Here are some funny interpretations of words you already know and love.
Coffee (n.), a person who is coughed upon.
Flabbergasted (adj.), appalled over how much weight you have gained.
Flatulence (n.) the emergency vehicle that picks you up after you are run over by a steamroller.
Balderdash (n.), a rapidly receding hairline.
Pokemon (n), A Jamaican proctologist.
Testicle (n.), a humorous question on an exam.
Oyster (n.), a person who sprinkles his conversation with Yiddish expressions.
Abdicate (v.), to give up all hope of ever having a flat stomach.
Esplanade (v.), to attempt an explanation while drunk.

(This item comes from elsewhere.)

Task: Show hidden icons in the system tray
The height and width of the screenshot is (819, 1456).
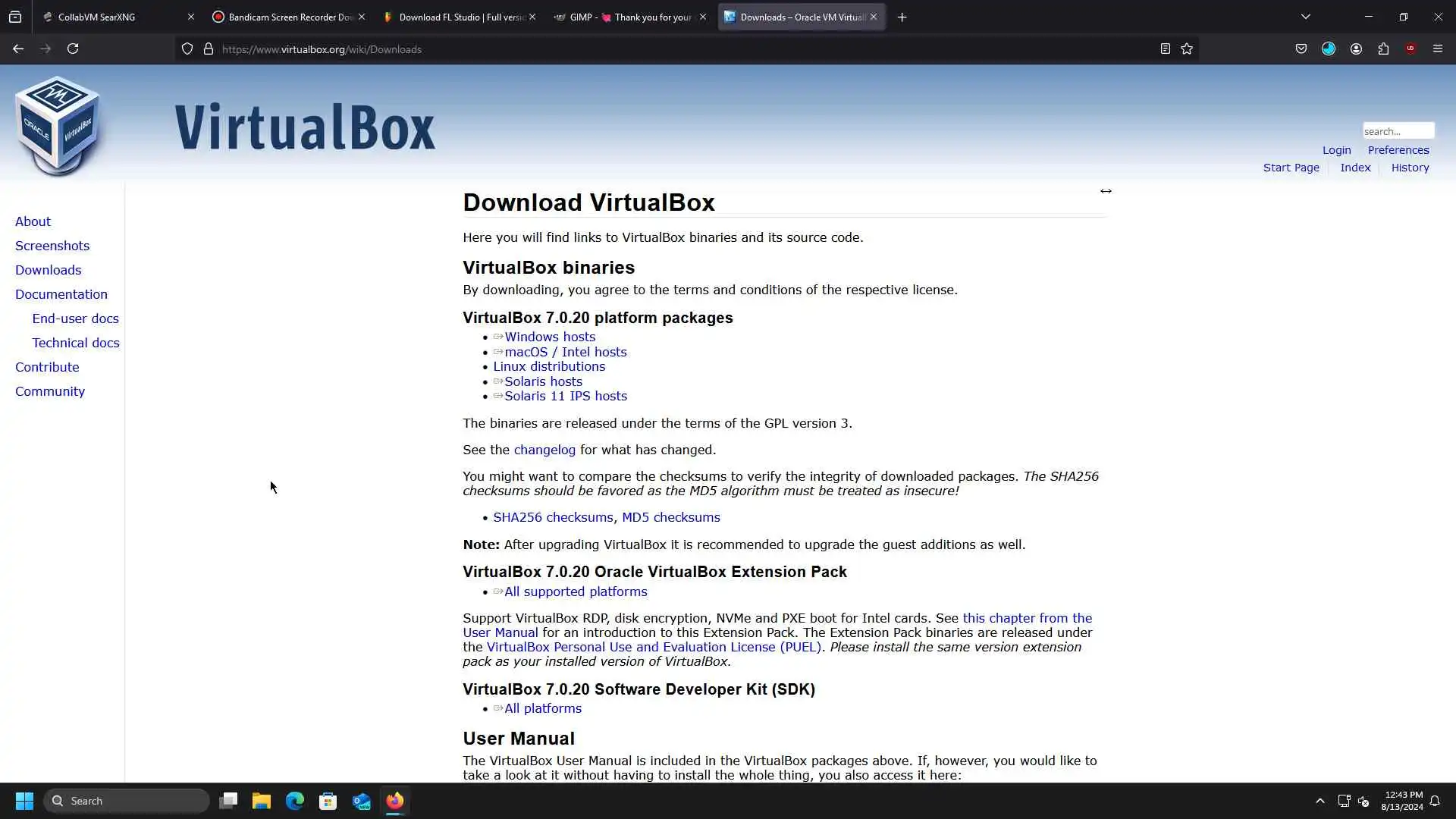Action: click(x=1320, y=801)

Willy-nilly (adj.), impotent
Negligent (adj.), describes a condition in which you absent-mindedly answer the door in your nightie.

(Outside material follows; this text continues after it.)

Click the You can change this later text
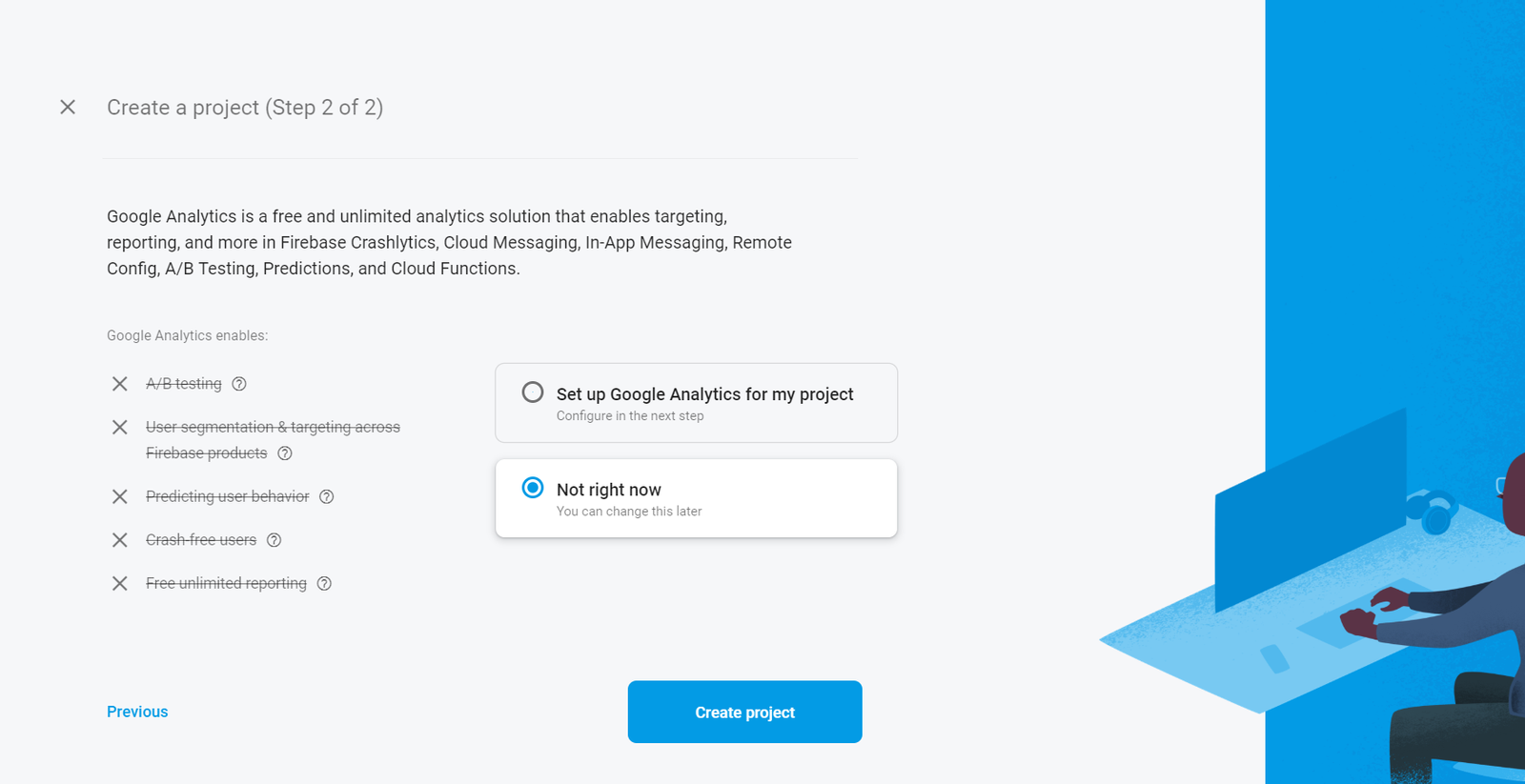Screen dimensions: 1525x784 (628, 511)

Lymph (v.), to walk with a lisp.
Gargoyle (n.), an olive-flavored mouthwash.
Rectitude (n.), the formal, dignified demeanor assumed by a proctologist immediately before he examines you.

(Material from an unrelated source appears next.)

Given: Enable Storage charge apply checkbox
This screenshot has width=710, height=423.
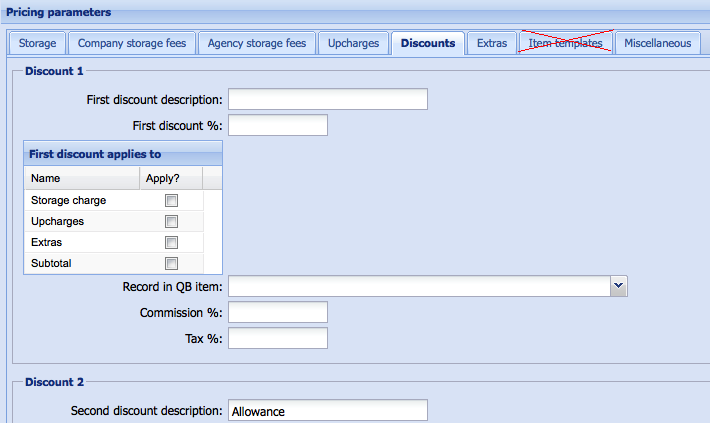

Circumvent (n.), the opening in the front of boxer shorts.
Frisbeetarianism (n.), The belief that, when you die, your soul goes up on the roof and gets stuck there.
Expectorate (v.) Knowing your friend will always be late, so eating dinner before he or she arrives.
Infuriate (v.) Eating in anger and getting an ucler.
Doughnut (n.) Someone who’s really crazy about money.